Our party will suffer in the long term if it doesn’t show authenticity to young people
Ian Twinn, the London Conservative Party
“Although voters reported that having enough money to live right and pay the bills was as important a concern as the future of the NHS and terrorist threat, and that Immigration and Brexit were not voter priorities, May did not properly address this issue,” says Joe Station, head of market dynamics at GfK.
“In an economy where decelerating wage growth coincides with an acceleration in inflation, where higher prices will squeeze consumer spending power this year and next, and where more people are turning to credit for day-to-day expenses, this is an issue that needs to be addressed as it will dampen confidence going forward. Consumers and the country alike need ‘strong and stable’ reassurance about the issues that matter to them most.”
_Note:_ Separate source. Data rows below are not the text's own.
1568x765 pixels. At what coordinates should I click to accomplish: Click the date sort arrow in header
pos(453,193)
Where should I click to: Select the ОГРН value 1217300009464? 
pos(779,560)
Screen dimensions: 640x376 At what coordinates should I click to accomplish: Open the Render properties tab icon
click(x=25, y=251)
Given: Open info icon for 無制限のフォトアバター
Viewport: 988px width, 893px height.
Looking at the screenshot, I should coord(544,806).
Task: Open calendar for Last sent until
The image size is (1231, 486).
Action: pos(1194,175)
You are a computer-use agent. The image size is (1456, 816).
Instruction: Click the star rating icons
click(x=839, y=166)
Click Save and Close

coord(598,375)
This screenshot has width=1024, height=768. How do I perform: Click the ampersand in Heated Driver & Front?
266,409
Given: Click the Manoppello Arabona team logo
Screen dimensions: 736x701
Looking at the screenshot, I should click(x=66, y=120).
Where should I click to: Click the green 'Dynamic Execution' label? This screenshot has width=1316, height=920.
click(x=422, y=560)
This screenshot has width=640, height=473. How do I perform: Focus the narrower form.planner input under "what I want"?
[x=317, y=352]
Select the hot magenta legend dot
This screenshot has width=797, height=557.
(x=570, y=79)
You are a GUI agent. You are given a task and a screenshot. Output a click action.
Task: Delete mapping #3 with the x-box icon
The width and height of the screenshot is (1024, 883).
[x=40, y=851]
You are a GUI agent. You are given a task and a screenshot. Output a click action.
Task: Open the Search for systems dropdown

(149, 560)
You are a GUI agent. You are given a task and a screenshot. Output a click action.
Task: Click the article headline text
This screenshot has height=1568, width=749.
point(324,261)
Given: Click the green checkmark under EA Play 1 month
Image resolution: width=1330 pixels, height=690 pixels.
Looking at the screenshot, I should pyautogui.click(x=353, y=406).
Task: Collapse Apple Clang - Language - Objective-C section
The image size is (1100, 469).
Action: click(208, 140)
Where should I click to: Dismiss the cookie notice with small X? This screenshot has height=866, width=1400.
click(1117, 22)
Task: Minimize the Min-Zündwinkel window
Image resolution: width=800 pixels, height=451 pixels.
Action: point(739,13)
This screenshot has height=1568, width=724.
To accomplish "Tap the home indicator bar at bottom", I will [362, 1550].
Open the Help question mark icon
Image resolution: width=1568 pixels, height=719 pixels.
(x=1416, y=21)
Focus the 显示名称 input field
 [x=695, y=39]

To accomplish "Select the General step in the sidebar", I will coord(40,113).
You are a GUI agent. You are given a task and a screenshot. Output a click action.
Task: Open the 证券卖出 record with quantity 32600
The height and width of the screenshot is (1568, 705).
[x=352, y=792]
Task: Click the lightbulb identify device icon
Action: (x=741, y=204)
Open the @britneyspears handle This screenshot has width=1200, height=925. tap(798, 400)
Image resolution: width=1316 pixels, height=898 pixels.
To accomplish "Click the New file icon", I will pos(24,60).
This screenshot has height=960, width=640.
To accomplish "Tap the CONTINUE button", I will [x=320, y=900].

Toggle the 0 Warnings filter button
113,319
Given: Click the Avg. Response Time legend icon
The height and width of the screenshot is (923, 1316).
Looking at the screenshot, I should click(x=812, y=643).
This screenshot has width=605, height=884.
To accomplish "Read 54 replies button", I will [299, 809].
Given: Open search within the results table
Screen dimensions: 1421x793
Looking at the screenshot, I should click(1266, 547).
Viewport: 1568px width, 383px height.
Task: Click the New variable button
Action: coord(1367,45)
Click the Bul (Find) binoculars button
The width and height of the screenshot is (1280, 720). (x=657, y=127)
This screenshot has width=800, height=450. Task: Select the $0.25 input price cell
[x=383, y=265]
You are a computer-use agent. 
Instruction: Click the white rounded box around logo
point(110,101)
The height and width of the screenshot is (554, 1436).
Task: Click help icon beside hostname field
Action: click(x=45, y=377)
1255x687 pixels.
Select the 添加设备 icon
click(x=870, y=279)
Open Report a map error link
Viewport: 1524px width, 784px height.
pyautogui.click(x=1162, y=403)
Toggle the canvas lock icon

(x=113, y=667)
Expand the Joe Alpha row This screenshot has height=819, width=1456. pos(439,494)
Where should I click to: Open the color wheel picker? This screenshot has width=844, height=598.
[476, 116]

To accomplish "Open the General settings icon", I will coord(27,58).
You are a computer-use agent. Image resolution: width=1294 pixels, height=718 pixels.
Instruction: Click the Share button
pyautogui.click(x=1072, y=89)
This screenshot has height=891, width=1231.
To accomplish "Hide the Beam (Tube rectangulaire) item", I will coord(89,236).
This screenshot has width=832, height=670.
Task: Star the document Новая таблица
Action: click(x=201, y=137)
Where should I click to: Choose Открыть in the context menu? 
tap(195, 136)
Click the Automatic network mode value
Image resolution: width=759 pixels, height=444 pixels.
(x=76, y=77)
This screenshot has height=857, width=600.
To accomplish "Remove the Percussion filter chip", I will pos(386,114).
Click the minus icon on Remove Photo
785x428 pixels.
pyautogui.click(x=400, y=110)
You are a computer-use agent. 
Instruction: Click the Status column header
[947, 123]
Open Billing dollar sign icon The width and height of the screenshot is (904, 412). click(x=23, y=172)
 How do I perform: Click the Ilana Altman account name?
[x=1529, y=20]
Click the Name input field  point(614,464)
While the Labour surge was a surprise and May’s attempt to get a stronger majority might have backfired, the General Election has still resulted in a Conservative government, albeit one with less of a mandate than it originally wanted. But, Twinn, a lifelong Conservative, doesn’t sound like a victor, and says there are clear lessons to be learned.
“Young people believe in justice and fairness, so the Conservatives need to spell out what it is we do to promote these values a lot more clearly in the future. My son does not see politics like my generation does, they want to see something that’s more personal. Our party will suffer in the long term if it doesn’t show authenticity to young people,” he suggests.